(TASK DETAILS) All lines in the records below from the line with "Select the Julia language entry" through the line with "You are a GUI" are to be given again exactly, both ends included; the pictures are to be left out.

(RECORDS FOR THE TASK)

--- START ---

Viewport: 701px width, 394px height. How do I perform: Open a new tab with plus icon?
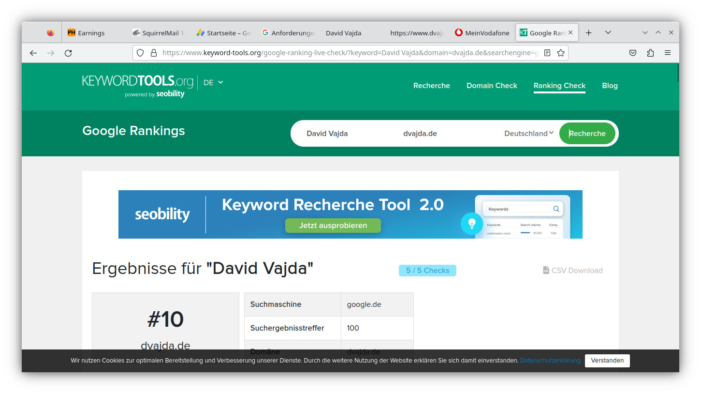(x=588, y=33)
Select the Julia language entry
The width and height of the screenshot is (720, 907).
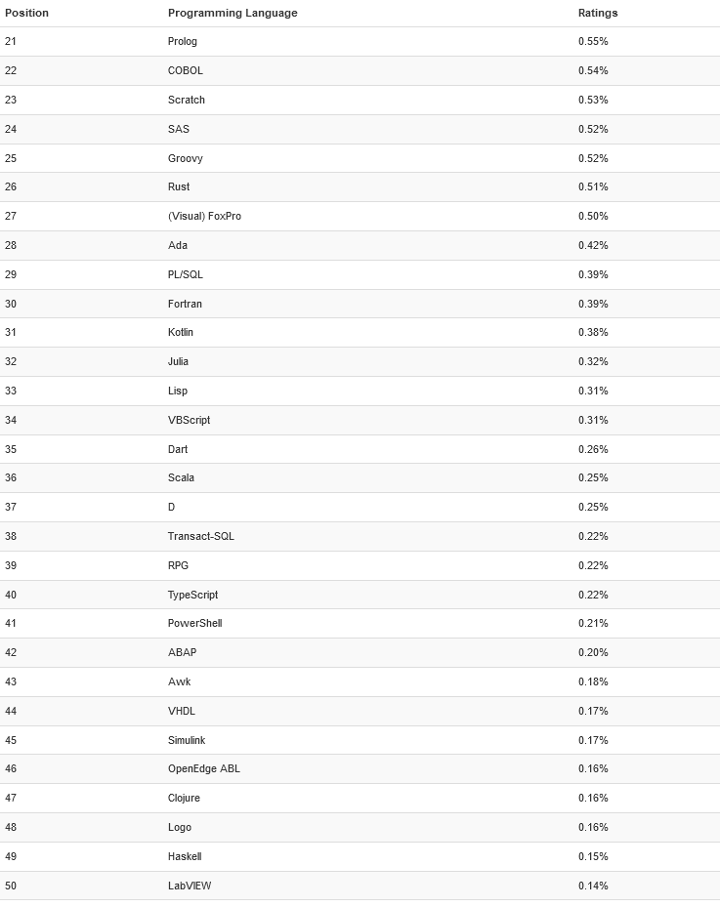[179, 361]
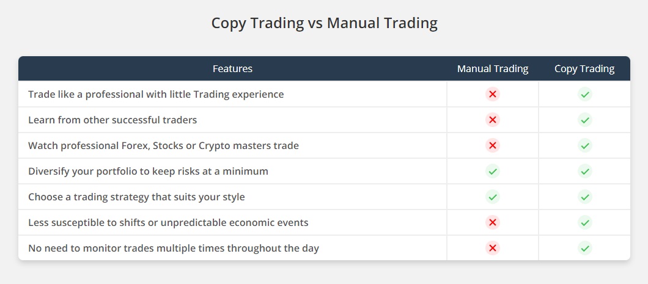
Task: Click the green check for 'Trade like a professional' under Copy Trading
Action: (x=585, y=94)
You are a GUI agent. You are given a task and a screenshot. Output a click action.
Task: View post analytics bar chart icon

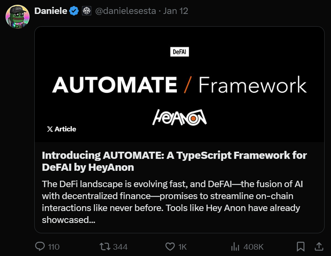click(x=235, y=246)
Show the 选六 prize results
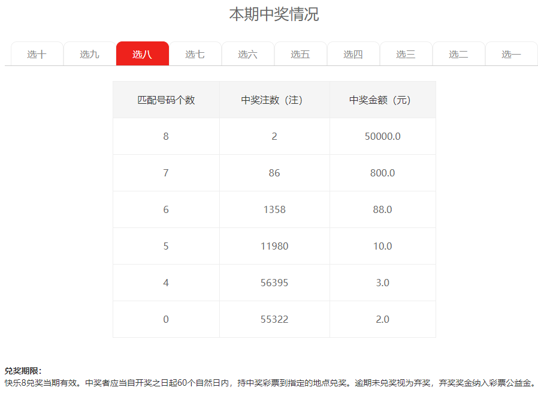The height and width of the screenshot is (396, 538). click(248, 54)
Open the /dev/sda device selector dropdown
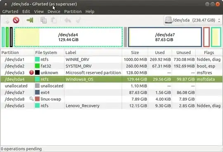 (x=193, y=20)
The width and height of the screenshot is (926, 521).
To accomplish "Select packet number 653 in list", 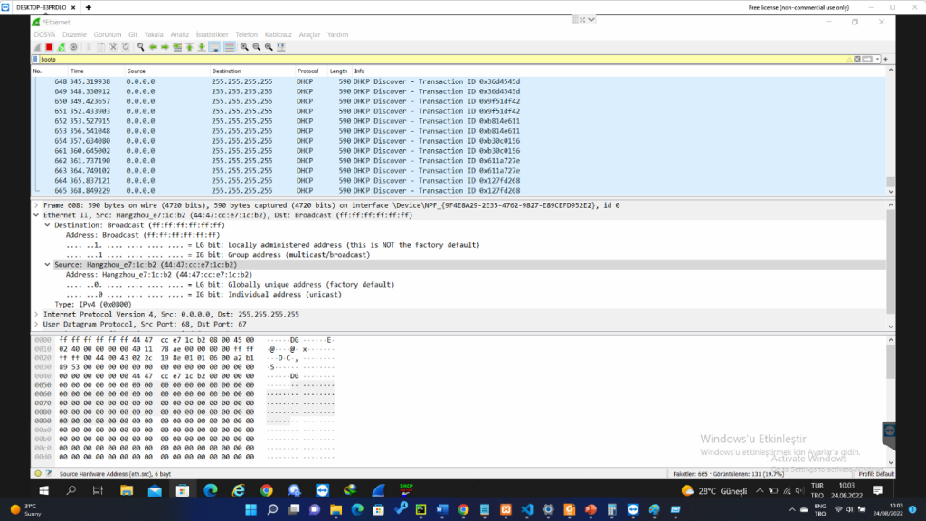I will pos(271,131).
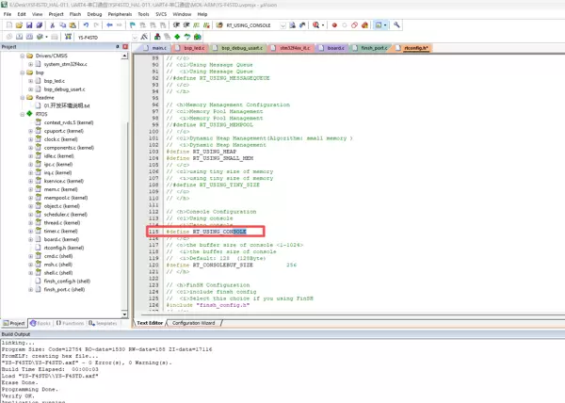Collapse the bsp folder in project tree
This screenshot has height=403, width=565.
click(x=23, y=73)
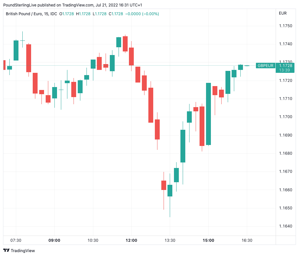This screenshot has width=299, height=256.
Task: Click the TradingView wordmark beside the logo
Action: pyautogui.click(x=23, y=250)
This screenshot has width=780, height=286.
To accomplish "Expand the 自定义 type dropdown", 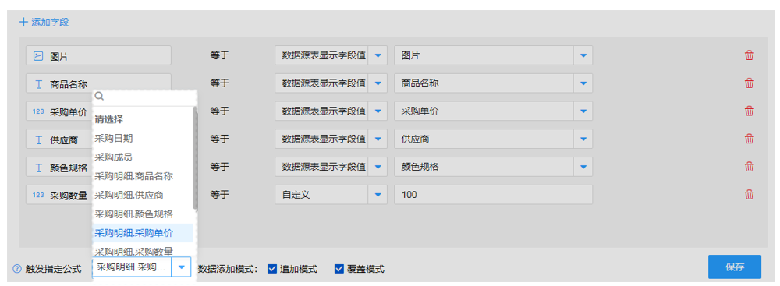I will tap(378, 195).
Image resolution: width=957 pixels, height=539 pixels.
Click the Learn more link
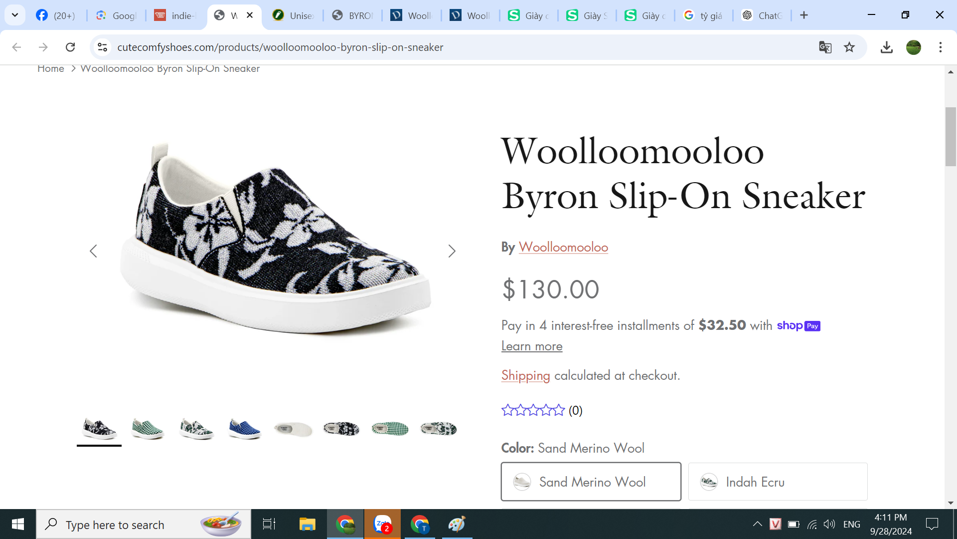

--- END ---

(FINISHED EXERCISE)
Select the Julia language entry
The width and height of the screenshot is (720, 907).
[179, 361]
Task: Click the green check for 'Trade like a professional' under Copy Trading
Action: (x=585, y=94)
You are a GUI agent. You are given a task and a screenshot. Output a click action.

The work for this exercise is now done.